Foto: Cimi/ Divulgação

Os povos indígenas vêm alertando há muito tempo que o marco temporal é mais um instrumento para o genocídio, diz Liebgott, do Cimi

Foto: Cimi/ Divulgação

“Os povos indígenas têm direitos originários sobre as terras que tradicionalmente ocupam, direitos estes inalienáveis, indisponíveis e imprescritíveis. Os ministros do STF poderão também, a partir desse julgamento, referendar o antidireito, mediante a tese política do marco temporal, que foi forjada para impor a prevalência dos interesses econômicos sobre os direitos indígenas, uma vez que se criou a versão de que povos indígenas podem requerer, tão somente, a demarcação de áreas de terras se nelas estivessem vivendo na data em que foi promulgada a atual Constituição Federal”, avalia Roberto Antônio Liebgott, coordenador do Cimi Sul e um dos painelistas do debate promovido pelo Extra Classe.

Para ele, o adiamento se deve à impossibilidade de contar com o voto dos 11 ministros devido à aposentadoria de Celso de Mello. Seu substituto, Kassio Marques, foi aprovado em uma sabatina na corte e tomará posse nas próximas semanas, devendo ser um dos votantes do Recurso Extraordinário. Liebgott também atribui o recuo às pressões políticas “de ruralistas, de empresários da mineração e do próprio governo federal, que desejam explorar as terras indígenas, mas, neste momento, avaliaram que a composição do STF apontava uma forte tendência de que se julgaria esse processo seguindo os balizamentos constitucionais e, portanto, diante desse contexto, optaram pelo recuo tático, até a posse do novo ministro”.
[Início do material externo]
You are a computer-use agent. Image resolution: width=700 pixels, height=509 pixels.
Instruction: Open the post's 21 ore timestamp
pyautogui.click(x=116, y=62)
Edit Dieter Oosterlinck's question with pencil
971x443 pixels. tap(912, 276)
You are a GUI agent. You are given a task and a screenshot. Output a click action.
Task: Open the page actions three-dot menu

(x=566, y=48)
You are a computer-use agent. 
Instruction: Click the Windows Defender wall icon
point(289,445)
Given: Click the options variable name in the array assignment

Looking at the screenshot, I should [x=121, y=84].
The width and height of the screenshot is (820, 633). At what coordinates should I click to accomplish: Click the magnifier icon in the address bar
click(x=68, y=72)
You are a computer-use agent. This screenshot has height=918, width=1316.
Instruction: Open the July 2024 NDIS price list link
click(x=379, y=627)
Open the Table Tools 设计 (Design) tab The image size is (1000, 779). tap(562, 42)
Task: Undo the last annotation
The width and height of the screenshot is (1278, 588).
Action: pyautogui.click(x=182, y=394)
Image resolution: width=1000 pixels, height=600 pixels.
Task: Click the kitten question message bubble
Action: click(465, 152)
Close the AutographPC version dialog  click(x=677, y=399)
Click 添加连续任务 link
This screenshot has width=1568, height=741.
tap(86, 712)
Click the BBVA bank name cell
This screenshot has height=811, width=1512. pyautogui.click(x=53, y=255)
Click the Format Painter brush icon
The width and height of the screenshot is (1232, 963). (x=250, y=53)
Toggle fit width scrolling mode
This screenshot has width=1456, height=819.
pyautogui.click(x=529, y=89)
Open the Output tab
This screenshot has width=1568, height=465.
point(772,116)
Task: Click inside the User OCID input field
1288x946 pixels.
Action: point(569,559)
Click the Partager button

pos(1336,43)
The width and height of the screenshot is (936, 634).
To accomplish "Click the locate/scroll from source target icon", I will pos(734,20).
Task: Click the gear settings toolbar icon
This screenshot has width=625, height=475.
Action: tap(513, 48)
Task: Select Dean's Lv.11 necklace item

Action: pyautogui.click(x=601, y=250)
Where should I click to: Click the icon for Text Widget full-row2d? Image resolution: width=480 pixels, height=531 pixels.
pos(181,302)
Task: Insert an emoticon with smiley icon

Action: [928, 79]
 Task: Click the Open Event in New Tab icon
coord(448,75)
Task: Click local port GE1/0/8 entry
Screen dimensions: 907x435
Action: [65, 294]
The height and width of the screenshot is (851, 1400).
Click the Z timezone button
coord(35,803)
Ainda de acordo com o representante do Cimi, o adiamento está relacionado à intensa mobilização dos povos indígenas em torno do julgamento . “Há muito tempo não se via tamanha comunicação e articulação dos indígenas, de modo espontâneo e virtual, desde lá, das longínquas aldeias, acampamentos, áreas improvisadas e até demarcadas, propagando suas opiniões, acerca do julgamento, para o Brasil e para o mundo. Foram incontáveis as manifestações pela manutenção da Constituição Federal, pela garantia dos direitos originários e em defesa da vida, da terra e da natureza. De todos os lugares, de quase todas as terras indígenas foram divulgadas mensagens de vídeos, áudios, cartas, documentos exigindo a manutenção dos direitos e contra o marco temporal. As falas, as rezas, os rituais, os apelos de líderes religiosos, de caciques, de homens e mulheres, de jovens, adolescentes e crianças indígenas percorrem o Brasil e o mundo, anunciando que, apesar da pandemia e dos desafios impostos pelo governo brasileiro, os povos fiscalizam, monitoram e lutam pelos seus direitos à terra. Talvez essa, dentre as demais razões pelo adiamento do julgamento, seja a mais relevante e expressiva”, ressalta.